start Provided records
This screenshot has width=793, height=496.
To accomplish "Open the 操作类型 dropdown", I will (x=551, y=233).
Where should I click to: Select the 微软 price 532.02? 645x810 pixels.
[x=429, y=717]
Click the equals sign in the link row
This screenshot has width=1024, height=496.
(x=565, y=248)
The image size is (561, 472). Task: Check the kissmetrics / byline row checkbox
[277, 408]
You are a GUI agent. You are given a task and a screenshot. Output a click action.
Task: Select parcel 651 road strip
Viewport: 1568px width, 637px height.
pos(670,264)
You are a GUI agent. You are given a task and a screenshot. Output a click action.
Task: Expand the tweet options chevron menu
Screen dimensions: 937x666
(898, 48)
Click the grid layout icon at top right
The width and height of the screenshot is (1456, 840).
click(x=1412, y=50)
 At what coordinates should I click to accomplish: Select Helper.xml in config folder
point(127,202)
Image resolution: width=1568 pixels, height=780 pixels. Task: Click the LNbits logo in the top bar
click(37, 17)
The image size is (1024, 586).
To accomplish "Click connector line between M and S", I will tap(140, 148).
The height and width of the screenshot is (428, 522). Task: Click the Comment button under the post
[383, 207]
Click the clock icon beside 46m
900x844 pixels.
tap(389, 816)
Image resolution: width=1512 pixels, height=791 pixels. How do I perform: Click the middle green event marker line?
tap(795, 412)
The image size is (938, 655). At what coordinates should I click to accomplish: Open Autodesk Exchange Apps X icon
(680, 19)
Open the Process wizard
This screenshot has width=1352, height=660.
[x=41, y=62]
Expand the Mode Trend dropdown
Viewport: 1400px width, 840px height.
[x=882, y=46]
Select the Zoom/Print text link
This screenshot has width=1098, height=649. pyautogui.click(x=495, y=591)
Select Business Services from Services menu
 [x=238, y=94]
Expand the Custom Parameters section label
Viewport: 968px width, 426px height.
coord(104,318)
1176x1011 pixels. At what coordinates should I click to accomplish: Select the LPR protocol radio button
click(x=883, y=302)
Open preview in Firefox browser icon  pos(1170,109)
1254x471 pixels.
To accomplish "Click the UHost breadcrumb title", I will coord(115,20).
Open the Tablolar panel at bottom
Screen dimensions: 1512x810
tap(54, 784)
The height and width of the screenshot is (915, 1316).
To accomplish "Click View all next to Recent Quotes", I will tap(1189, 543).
end Provided records
## What is needed
Repeat the lines starting at the one containing "Select Business Services from Services menu" and ending at the one containing "tap(54, 784)", substituting "Advanced Settings" for "Custom Parameters". Leave everything else in those lines unchanged.

## Answer for the task
Select Business Services from Services menu
 [x=238, y=94]
Expand the Advanced Settings section label
Viewport: 968px width, 426px height.
coord(104,318)
1176x1011 pixels. At what coordinates should I click to accomplish: Select the LPR protocol radio button
click(x=883, y=302)
Open preview in Firefox browser icon  pos(1170,109)
1254x471 pixels.
To accomplish "Click the UHost breadcrumb title", I will coord(115,20).
Open the Tablolar panel at bottom
Screen dimensions: 1512x810
tap(54, 784)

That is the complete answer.